The the the table outlines a comprehensive suite of interpretability tests used to evaluate evolved regression models, categorizing tasks into areas such as feature attribution, simulation, and sensitivity analysis. These tests form the basis of the agent interpretability score, which is benchmarked against predictive performance to assess the trade-offs of the AGENTIC-IMODELS framework. The results indicate that models excel at fundamental attribution and structural tasks but face varying degrees of difficulty with complex simulations and counterfactual reasoning. Feature attribution and structural understanding tests consistently demonstrate high success rates across the evaluated models. Point simulation tasks exhibit significant variability in difficulty, with simple predictions succeeding while complex multi-feature interactions often struggle.
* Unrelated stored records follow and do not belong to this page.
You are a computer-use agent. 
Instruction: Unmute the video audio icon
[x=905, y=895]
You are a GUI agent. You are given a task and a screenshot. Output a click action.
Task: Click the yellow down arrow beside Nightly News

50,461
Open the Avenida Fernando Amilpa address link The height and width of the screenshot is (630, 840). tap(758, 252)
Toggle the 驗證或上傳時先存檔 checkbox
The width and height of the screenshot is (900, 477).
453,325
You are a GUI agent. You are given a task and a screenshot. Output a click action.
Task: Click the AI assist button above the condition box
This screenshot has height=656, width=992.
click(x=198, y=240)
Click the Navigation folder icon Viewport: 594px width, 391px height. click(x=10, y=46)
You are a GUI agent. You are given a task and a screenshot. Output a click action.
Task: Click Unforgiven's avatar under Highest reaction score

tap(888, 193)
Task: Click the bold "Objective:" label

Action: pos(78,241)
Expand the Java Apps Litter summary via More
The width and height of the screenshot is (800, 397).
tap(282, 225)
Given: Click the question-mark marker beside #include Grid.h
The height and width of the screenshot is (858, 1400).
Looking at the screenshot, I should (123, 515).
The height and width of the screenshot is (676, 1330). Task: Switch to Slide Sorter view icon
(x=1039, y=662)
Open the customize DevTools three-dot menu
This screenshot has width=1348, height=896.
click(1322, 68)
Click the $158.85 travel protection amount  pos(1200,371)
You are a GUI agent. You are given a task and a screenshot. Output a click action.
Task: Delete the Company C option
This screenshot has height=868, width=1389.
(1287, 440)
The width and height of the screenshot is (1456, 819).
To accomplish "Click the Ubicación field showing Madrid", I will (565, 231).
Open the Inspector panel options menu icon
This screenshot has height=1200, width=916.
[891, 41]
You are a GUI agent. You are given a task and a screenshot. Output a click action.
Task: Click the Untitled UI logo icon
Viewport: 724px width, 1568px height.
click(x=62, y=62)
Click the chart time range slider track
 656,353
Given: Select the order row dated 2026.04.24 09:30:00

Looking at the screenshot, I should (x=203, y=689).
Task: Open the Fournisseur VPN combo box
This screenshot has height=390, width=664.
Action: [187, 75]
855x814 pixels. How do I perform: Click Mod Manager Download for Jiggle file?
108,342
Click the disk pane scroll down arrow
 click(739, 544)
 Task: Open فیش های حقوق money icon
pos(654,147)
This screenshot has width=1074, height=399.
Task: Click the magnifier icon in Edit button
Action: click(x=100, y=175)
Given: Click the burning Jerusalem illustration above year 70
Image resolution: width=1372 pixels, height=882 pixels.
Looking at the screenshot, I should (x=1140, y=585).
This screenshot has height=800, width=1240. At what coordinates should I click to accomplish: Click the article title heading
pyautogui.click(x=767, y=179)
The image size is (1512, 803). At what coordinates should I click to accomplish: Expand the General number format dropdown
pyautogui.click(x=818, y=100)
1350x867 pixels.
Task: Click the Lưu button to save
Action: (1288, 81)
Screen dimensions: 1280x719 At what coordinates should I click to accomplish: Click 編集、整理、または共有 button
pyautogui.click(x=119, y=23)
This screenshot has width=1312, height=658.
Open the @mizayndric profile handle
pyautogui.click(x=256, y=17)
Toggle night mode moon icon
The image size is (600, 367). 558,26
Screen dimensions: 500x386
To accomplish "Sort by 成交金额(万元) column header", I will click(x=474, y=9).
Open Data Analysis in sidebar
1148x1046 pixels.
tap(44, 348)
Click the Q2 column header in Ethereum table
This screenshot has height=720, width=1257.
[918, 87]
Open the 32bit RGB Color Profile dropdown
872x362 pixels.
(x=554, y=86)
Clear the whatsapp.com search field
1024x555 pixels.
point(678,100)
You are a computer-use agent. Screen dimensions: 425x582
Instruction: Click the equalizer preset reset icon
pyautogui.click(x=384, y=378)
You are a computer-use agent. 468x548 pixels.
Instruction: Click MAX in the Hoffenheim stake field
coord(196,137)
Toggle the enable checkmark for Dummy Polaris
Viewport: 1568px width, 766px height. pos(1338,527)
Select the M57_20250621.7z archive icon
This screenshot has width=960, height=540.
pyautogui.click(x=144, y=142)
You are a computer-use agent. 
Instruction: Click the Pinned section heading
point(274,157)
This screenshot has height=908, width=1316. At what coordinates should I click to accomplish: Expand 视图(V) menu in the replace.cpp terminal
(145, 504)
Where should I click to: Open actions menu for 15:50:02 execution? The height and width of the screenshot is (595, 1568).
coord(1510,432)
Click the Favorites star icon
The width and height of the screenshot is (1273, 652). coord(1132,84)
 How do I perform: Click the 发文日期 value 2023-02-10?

Sensitivity analysis yields robust performance, whereas counterfactual reasoning tasks present the most substantial challenges for the system.
The experiment evaluates four AI coding agents on the BLADE benchmark, comparing their performance when using standard tools against a condition where they utilize evolved AGENTIC-IMODELS. The data shows a consistent upward trend in scores for all agents when the specialized models are included. Notably, the agents that started with lower baseline performance experienced the most significant improvements. All four coding agents achieved higher average scores when equipped with the AGENTIC-IMODELS package compared to standard tools. Agents with weaker base models demonstrated the largest relative gains in performance metrics. The performance boost was consistent across individual datasets, with AGENTIC-IMODELS outperforming standard tools in almost every case.
The experiments evaluate the AGENTIC-IMODELS framework across interpretability testing, token consumption analysis, and coding agent performance on the BLADE benchmark. Interpretability results reveal that evolved models excel at structural understanding and sensitivity analysis but struggle with complex feature interactions and counterfactual reasoning. While token usage is primarily driven by cache reads, integrating the specialized models consistently improves coding agent scores, offering the most significant performance gains for agents with weaker baseline capabilities.